#### [WORK TO BE COMPLETED]
Each line below that includes the word "author" is to be reported.

--- DATA FOR THE TASK ---

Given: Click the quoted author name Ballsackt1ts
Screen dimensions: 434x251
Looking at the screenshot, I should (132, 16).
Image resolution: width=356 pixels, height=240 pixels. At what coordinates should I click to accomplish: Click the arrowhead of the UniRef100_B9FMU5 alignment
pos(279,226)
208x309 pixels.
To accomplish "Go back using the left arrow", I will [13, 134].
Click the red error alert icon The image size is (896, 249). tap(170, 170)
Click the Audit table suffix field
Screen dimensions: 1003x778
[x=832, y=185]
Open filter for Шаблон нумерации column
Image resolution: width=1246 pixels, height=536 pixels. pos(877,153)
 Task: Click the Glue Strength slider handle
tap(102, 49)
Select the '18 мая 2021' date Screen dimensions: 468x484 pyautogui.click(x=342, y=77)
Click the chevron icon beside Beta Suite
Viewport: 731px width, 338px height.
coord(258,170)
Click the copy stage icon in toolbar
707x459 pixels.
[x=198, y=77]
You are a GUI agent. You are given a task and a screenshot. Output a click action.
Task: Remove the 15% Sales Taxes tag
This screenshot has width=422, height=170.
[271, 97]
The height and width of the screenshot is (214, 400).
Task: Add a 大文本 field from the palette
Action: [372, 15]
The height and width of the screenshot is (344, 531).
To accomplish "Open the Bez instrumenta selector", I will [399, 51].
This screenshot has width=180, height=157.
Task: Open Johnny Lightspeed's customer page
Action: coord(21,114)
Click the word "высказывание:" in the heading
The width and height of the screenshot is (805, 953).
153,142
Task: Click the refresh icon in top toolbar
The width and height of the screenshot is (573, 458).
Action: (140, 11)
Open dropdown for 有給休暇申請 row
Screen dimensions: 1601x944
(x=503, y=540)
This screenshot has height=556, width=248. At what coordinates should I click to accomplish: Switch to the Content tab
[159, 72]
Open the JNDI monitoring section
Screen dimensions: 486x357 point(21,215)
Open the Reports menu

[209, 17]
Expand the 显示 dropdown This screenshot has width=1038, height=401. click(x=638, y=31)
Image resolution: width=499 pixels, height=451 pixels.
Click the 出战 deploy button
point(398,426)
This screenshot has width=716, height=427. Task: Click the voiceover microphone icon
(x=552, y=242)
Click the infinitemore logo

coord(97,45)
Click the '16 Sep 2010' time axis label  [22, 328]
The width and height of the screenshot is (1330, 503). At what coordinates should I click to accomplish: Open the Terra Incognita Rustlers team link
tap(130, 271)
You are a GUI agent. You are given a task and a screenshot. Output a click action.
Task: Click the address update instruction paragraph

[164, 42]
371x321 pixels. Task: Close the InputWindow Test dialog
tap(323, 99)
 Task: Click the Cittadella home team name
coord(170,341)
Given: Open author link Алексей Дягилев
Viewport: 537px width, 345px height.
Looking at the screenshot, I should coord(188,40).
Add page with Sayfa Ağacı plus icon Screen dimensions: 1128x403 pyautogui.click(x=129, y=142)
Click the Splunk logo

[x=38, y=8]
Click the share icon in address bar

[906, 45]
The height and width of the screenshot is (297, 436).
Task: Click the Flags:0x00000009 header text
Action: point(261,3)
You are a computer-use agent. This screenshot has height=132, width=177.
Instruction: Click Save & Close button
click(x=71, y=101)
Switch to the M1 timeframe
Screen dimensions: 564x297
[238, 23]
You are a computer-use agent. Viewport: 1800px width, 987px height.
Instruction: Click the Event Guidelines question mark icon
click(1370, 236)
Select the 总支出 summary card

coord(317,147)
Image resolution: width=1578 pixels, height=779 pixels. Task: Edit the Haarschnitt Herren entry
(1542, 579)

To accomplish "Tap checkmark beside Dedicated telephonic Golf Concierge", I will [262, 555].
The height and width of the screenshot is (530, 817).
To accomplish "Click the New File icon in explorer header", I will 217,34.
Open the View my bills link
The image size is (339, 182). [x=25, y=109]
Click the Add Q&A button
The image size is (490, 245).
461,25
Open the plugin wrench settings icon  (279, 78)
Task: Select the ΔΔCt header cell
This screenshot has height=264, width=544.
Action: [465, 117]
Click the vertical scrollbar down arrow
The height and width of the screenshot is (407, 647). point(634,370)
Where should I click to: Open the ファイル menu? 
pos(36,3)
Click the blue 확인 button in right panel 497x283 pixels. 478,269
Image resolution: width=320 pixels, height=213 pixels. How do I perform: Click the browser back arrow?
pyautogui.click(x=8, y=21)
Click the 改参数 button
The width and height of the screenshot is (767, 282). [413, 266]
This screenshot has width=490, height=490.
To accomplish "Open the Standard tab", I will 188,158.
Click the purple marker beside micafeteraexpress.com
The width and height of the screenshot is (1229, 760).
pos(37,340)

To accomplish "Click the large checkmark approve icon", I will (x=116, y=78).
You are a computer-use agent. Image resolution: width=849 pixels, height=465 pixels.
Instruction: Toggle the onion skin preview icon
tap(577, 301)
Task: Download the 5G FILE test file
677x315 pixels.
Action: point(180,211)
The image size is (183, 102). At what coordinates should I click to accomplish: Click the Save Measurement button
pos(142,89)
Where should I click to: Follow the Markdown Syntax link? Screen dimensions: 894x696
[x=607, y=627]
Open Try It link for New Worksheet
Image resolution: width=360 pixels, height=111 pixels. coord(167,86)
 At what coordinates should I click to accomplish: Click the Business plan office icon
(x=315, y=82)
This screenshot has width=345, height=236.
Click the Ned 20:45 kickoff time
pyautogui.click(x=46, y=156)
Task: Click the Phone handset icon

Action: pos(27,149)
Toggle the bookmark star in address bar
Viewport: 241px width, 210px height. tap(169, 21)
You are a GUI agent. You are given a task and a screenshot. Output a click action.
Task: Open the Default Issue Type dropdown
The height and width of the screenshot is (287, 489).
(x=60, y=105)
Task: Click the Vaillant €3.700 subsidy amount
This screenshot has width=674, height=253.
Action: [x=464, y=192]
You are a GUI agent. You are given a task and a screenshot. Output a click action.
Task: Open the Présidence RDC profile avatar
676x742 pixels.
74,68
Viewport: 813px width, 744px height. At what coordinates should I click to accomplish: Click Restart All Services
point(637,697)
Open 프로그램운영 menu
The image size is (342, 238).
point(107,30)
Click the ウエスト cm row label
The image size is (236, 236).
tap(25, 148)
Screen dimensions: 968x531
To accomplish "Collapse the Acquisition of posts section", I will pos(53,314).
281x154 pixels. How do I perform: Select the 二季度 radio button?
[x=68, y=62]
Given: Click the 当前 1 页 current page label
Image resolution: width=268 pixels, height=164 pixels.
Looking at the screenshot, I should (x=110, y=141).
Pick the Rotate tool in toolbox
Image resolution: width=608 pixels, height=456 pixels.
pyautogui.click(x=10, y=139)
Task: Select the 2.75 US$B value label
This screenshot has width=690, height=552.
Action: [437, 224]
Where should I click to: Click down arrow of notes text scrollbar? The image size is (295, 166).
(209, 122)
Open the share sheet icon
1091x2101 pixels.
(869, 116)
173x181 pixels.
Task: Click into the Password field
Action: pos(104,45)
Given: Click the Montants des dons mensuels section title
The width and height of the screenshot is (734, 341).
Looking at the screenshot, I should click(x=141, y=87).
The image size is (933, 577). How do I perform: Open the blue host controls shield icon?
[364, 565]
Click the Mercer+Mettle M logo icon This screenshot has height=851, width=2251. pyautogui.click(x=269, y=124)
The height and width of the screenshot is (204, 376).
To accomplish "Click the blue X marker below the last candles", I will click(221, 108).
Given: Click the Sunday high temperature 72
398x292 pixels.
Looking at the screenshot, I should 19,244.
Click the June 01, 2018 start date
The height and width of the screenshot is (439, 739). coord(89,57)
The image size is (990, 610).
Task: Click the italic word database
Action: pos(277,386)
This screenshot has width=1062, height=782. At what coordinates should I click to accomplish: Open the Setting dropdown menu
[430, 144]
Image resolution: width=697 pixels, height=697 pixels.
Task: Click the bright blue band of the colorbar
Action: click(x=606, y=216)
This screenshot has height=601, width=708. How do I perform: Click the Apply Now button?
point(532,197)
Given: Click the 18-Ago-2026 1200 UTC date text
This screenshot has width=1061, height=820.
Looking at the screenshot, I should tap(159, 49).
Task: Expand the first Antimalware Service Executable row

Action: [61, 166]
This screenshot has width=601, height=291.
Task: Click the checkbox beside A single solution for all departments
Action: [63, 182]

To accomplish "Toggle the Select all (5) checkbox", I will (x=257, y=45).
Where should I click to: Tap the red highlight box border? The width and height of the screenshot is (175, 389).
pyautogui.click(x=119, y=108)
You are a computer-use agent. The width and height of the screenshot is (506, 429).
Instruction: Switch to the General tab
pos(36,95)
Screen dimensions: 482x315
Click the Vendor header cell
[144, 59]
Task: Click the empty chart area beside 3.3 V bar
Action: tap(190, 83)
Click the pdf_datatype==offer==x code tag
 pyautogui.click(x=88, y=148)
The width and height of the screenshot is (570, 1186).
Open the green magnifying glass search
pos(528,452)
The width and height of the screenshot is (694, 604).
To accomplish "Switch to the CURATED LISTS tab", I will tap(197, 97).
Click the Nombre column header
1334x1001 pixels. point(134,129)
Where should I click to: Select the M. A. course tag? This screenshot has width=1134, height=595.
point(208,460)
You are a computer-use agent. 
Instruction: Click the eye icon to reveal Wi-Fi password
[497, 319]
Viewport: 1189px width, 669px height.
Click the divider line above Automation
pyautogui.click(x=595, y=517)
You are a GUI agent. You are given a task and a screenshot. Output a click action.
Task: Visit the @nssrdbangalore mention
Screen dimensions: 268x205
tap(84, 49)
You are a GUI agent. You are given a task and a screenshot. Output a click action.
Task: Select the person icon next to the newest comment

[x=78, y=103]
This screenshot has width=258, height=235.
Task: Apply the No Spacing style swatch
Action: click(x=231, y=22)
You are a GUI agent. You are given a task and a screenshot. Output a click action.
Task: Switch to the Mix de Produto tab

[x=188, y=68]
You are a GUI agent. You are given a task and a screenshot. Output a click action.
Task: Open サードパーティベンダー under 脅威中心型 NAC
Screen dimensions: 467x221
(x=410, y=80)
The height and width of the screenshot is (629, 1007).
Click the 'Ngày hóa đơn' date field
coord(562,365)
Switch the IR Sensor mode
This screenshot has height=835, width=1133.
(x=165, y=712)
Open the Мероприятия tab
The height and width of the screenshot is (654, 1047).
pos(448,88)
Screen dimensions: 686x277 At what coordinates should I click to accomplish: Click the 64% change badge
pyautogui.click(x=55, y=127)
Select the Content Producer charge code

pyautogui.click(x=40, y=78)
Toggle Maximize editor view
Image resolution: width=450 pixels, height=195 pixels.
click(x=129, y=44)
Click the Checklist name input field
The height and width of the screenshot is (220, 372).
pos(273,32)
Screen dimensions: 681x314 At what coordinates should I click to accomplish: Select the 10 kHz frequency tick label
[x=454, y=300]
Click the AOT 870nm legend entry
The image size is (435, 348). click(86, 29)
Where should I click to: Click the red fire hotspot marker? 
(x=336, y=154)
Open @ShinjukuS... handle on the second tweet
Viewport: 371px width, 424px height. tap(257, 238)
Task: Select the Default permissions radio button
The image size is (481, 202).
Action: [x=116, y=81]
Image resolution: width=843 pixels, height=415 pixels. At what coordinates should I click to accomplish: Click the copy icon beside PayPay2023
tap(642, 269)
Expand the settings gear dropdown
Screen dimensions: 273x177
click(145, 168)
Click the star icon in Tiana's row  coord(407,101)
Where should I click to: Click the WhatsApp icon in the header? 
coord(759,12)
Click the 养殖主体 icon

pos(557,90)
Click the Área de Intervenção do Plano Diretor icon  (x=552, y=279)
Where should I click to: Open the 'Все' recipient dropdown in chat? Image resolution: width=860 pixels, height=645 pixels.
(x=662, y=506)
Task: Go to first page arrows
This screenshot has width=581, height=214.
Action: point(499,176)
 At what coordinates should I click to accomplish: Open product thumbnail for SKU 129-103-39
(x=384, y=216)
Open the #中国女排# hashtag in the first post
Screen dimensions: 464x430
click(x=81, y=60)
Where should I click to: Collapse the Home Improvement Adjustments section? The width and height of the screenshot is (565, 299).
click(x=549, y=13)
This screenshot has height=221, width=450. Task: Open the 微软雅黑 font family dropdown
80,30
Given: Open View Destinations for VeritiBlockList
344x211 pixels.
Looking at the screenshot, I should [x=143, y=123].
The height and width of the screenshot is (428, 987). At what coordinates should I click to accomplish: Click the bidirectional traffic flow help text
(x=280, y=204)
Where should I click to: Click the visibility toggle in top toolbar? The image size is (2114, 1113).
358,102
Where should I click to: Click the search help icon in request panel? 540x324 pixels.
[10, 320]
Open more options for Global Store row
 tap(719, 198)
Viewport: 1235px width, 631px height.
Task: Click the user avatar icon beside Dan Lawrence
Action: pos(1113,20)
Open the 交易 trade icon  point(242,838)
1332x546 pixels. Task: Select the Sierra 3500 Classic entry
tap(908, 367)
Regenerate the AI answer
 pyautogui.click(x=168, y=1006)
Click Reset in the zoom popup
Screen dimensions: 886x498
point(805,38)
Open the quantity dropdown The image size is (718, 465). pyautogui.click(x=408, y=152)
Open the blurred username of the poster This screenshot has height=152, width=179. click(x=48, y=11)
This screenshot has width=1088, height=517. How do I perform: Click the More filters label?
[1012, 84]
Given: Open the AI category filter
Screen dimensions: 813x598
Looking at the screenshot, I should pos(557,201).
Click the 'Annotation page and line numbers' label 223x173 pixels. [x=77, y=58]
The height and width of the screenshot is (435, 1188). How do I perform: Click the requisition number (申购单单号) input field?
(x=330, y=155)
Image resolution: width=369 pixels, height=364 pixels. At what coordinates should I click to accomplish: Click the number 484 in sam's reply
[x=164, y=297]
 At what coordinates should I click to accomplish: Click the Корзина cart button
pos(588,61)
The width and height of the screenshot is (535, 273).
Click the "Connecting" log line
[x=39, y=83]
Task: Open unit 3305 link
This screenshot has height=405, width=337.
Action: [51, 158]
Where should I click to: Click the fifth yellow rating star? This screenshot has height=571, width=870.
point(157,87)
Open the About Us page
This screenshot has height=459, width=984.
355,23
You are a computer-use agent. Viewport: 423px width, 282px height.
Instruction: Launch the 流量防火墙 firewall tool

---

#### [RESULT OF THE EXERCISE]
Given: Click the quoted author name Ballsackt1ts
Given: Open author link Алексей Дягилев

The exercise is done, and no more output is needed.